Of the longer term plans, there are owning rental / investment properties and having someone you trust manage them.

And buying bonds which provide a steady (tax free?) dividend. But, to live from any interest bearing bond these days, you have to start with a HUGE principle amount.


----------



## rockDAWG

Capt.aaron said:


> Dive Master.


Don't you have to be a local in many countries?


----------



## DougSabbag

As we were researching the various European rules for us, (Americans), we found that in the vast majority we would be basically welcomed everywhere.

Americans are on a short list of those citizens generally immune to immigration "quotas".

If we had made it to Greece, we would have had to leave every 6 months, get "stamped", then we could return.


----------



## rockDAWG

MarkofSeaLife said:


> So how would I earn money?
> I think I would do the 6 months at home, 6 months cruising. No matter how poor you think your economy, it's vastly better than some island in the middle of nowhere, and in your country the dollars are real and substantial....
> 
> Mark


X10..... This is what I am thinking. Why complete the local market for jobs which only pay pennies. Unlike Mark, it is difficult for me to do 6 months on and 6 months off. But really easy to fly home to work a few days to a week for any consultant work.


----------



## Skipper Jer

My plan? Gigolo. If that doesn't work out, anyone need a logic hardware designer? Done ASIC, FPGA and discrete logic for pretty near 40 years. Can do electrical repair and electronic installation. Also can make lots of sawdust in your boat. And if that doesn't work out live off our savings.


----------



## Capt.aaron

rockDAWG said:


> Don't you have to be a local in many countries?

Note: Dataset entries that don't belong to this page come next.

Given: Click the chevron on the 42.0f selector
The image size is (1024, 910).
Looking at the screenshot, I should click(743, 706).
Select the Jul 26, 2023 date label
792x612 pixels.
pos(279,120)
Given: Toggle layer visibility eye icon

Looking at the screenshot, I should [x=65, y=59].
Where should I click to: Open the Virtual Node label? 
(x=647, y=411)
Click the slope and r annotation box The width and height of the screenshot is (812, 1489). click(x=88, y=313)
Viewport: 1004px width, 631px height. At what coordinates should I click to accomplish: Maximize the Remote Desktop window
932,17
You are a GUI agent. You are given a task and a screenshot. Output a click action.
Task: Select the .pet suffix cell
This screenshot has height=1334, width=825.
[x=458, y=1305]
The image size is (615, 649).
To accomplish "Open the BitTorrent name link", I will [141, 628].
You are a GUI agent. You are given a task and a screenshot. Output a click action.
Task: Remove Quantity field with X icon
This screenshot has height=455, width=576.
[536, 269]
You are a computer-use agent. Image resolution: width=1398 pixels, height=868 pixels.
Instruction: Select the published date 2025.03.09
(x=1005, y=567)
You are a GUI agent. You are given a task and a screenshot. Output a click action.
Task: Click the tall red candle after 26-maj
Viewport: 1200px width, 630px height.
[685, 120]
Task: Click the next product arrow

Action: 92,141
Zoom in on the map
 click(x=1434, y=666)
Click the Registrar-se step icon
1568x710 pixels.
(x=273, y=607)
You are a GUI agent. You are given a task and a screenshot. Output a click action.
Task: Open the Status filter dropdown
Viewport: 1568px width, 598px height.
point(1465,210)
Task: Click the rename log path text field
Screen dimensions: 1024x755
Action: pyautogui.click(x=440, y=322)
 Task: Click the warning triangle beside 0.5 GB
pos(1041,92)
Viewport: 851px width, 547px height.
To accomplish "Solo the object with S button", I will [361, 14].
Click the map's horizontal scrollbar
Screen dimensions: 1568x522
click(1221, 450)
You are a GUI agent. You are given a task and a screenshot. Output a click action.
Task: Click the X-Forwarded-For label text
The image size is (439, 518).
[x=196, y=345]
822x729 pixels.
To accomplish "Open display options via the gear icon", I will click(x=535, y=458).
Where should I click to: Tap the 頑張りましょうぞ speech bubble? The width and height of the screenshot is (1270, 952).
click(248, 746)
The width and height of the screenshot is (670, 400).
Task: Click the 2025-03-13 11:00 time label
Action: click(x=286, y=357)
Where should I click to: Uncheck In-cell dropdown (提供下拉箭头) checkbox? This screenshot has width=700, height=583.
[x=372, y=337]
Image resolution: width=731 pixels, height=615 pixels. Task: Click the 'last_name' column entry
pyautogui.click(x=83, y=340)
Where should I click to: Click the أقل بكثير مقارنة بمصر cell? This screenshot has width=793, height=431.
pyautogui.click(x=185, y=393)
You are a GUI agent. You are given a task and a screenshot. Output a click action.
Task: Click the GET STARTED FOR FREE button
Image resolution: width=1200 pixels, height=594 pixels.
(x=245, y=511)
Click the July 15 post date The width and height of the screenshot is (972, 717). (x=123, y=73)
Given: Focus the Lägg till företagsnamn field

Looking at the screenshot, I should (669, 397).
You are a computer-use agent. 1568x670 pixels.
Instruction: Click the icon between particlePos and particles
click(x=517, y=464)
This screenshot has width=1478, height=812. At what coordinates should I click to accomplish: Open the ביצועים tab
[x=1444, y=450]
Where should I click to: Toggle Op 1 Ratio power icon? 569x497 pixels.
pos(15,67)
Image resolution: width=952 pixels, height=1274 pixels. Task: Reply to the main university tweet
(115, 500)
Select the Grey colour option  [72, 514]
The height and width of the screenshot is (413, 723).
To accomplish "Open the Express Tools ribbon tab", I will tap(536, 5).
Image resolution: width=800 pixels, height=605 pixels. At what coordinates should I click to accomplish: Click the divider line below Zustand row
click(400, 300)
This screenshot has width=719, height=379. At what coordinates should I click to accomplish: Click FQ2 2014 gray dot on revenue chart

No. Go do a dive in Roatan with any out fit, your dive master will be from Canada or Europe or the States, there will be a local dude driving the boat.


----------



## Atlas

mavriikk said:


> coastal sailor here... I feel like during my entire career i have been acquiring skills i need to survive off the grid. I have tended bar for 10+ years. I have an automotive education and spent 6 years working in a shop. Lastly i have spent the last 8 years working as a certified it professional with formal college training. I also just received my diving cert. One more thing on this old preppers bucket list before i set sail will be formal paramedic training. I find the dream motivational. I feel like the more knowledge i have the longer i can survive living the dream. All those things i mentioned i believe can save me money and make me money with. How old am i? Without looking at the profile.


268.


----------



## mad_machine

I am planning on this myself once I get a boat big enough to liveaboard. I already work "on demand" as a stagehand here in Atlantic City. In talking to my bosses, I would not lose my position on the call list as long as they know ahead of time I will not be availible.

This would allow me to spend spring, summer, and part of fall in NJ and head south for the winter.


----------



## r44bob

sailorsnook said:


> Is anyone interested in discussing ways to make a few pennies whilst being a travelling liveaboard? I've tried a few things, with limited success so far, which experience I can share, but always open to new ideas!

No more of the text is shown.